When Medina homeowners approached Architectural Justice interior designer Danielle Midlik about transforming a typical spare room into a distinct library for their cherished media collection, she was up to the task. Having worked with Midlik on other projects, the homeowners shared their vision of floor-to-ceiling bookshelves, arranged in very specific sizes to accommodate books, CDs and DVDs they had collected. The room also had to fit an electric keyboard housed in what looks like a baby grand piano. In terms of design, tin ceiling tiles caught the clients’ eyes. “We took those as inspiration for color and tone,” Midlik says.

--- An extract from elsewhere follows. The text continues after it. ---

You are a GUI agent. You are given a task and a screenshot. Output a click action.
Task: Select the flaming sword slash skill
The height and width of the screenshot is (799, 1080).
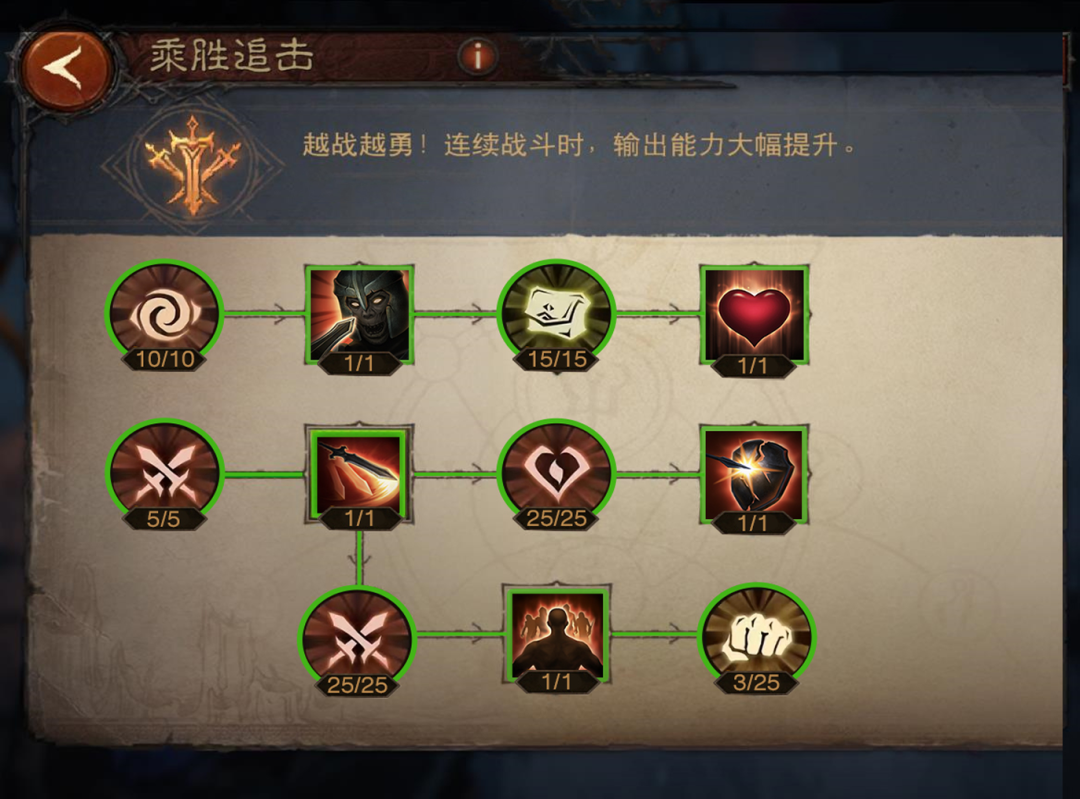point(359,476)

The transformation began in fall 2023 and lasted through early spring 2024. The result? “It’s like stepping back in time,” she says.
Beautiful Built-ins: Midlik added distressed hickory floors to stay cohesive with flooring in the rest of the home. But choosing a wood type for the built-in bookcases was trickier — the homeowners wanted to avoid anything that looked too modern or Colonial.
Ultimately, red oak was the best choice. It hit the sweet spot for both aesthetics and material costs. The custom stain toned down any hints of orange to achieve a rich, historic look on the
shelves, ladder, doors and window shutters.
Elegant Ceiling: The Gilded Age-style tin ceiling tiles are perfectly centered in a simple flat red oak border, joined to red oak crown molding and the topmost bookcase shelves. This creates a sense of height that draws the eye upward.
“The room is very grand, so it needed that uplifting element to be a focal point,” Midlik says.
Thin strips of molding frame each tile, and an ornamental finial completes each intersection. A silver brushed bronze finish on the tiles gives off a soft metallic glint that reflects ambient light.
“It’s a very ornate pattern,” Midlik says. “We drew inspiration from that to create something that feels like it's been there for a very long time.”
Mood Lighting: The room’s light sources are drum-shaded sconces mounted on casework partitions, table lamps and natural light when the shutters are opened. “We didn’t want any overhead light to keep that cozy vibe,” Midlik notes.
Other ways illumination sneaks into the room include windows in the double French red oak doors from the hallway and the single red oak door leading to the walk-in-closet-turned-office. Plus, the soft blue wallpaper the homeowners chose for both spaces features crushed glass in its damask pattern, adding subtle reflectiveness.
Fine Finishes: The homeowners completed the library’s classic look with traditional furnishings, including a family heirloom marble-topped coffee table and a tufted love seat upholstered in regal red velvet.
Echoing the light and dark tones of the tin ceiling tiles, oil-rubbed bronze hardware recedes from view on functional elements, like the ladder and shutters, whereas more decorative items — like gold shelf corbels, Victorian-inspired porcelain doorknobs and cast bronze cabinet hardware with a gold finish that will patina over time — command attention.
“I like mixing metals,” Midlik says. “It creates more depth and interest.”